# Task requirements:
The copy has to match the data exactly and leave out every picture.

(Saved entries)
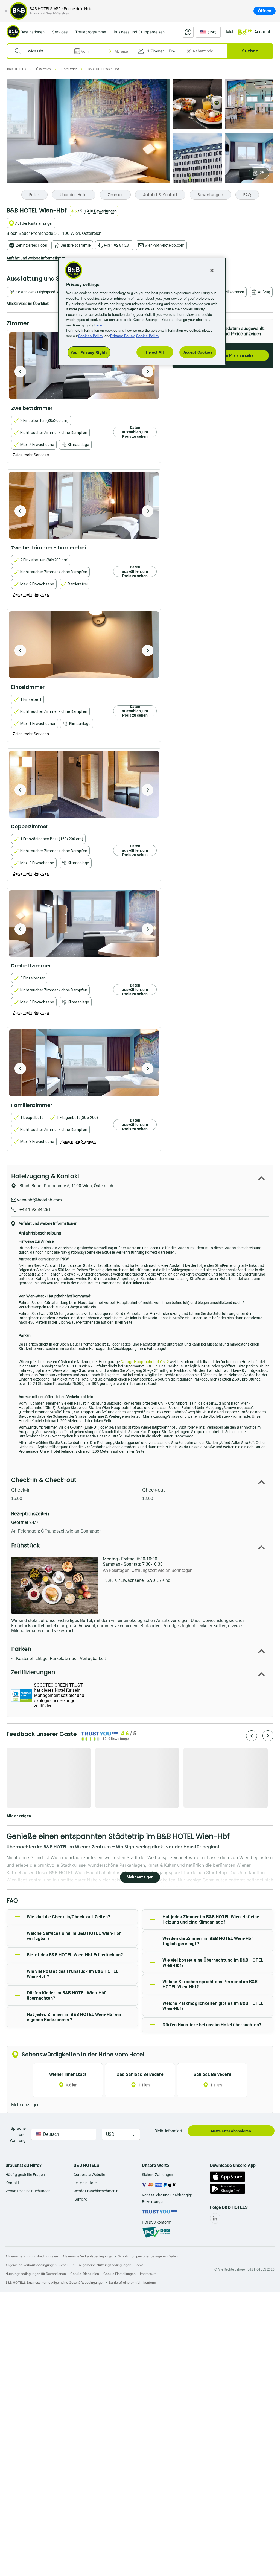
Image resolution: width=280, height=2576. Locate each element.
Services (60, 32)
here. (98, 325)
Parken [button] (21, 1649)
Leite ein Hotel (85, 2183)
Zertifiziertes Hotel (31, 245)
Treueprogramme (90, 32)
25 (261, 173)
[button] (158, 51)
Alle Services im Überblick (28, 303)
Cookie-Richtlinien (84, 2274)
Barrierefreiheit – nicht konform (132, 2282)
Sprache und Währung (18, 2134)
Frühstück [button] (25, 1545)
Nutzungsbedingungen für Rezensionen (35, 2274)
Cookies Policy (90, 335)
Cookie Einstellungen (119, 2274)
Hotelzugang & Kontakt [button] (45, 1176)
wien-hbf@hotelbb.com (164, 245)
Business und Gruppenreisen (139, 32)
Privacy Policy (122, 335)
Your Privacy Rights (89, 352)
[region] (142, 311)
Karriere (80, 2199)
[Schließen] (6, 11)
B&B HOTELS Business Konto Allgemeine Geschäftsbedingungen (54, 2282)
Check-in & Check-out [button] (43, 1480)
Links (147, 371)
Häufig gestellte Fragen (25, 2174)
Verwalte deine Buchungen (28, 2191)
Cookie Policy (147, 335)
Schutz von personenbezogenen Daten (148, 2256)
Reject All (155, 352)
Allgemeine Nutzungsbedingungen (31, 2256)
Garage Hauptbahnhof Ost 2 (145, 1362)
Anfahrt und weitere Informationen (36, 258)
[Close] (212, 270)
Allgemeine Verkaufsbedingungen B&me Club (39, 2265)
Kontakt (12, 2183)
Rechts (20, 371)
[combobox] (43, 51)
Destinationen (32, 32)
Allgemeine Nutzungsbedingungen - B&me (111, 2265)
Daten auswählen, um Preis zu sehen (135, 432)
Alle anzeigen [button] (19, 1816)
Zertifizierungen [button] (33, 1672)
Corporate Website (89, 2174)
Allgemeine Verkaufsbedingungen (87, 2256)
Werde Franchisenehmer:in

# Written solution:
Image resolution: width=280, height=2576. Locate each element.
Services (60, 32)
here. (98, 325)
Parken [button] (21, 1649)
Leite ein Hotel (85, 2183)
Zertifiziertes Hotel (31, 245)
Treueprogramme (90, 32)
25 (261, 173)
[button] (158, 51)
Alle Services im Überblick (28, 303)
Cookie-Richtlinien (84, 2274)
Barrierefreiheit – nicht konform (132, 2282)
Sprache und Währung (18, 2134)
Frühstück [button] (25, 1545)
Nutzungsbedingungen für Rezensionen (35, 2274)
Cookies Policy (90, 335)
Cookie Einstellungen (119, 2274)
Hotelzugang & Kontakt [button] (45, 1176)
wien-hbf@hotelbb.com (164, 245)
Business und Gruppenreisen (139, 32)
Privacy Policy (122, 335)
Your Privacy Rights (89, 352)
[region] (142, 311)
Karriere (80, 2199)
[Schließen] (6, 11)
B&B HOTELS Business Konto Allgemeine Geschäftsbedingungen (54, 2282)
Check-in & Check-out [button] (43, 1480)
Links (147, 371)
Häufig gestellte Fragen (25, 2174)
Verwalte deine Buchungen (28, 2191)
Cookie Policy (147, 335)
Schutz von personenbezogenen Daten (148, 2256)
Reject All (155, 352)
Allgemeine Nutzungsbedingungen (31, 2256)
Garage Hauptbahnhof Ost 2 (145, 1362)
Anfahrt und weitere Informationen (36, 258)
[Close] (212, 270)
Allgemeine Verkaufsbedingungen B&me Club (39, 2265)
Kontakt (12, 2183)
Rechts (20, 371)
[combobox] (43, 51)
Destinationen (32, 32)
Allgemeine Nutzungsbedingungen - B&me (111, 2265)
Daten auswählen, um Preis zu sehen (135, 432)
Alle anzeigen [button] (19, 1816)
Zertifizierungen [button] (33, 1672)
Corporate Website (89, 2174)
Allgemeine Verkaufsbedingungen (87, 2256)
Werde Franchisenehmer:in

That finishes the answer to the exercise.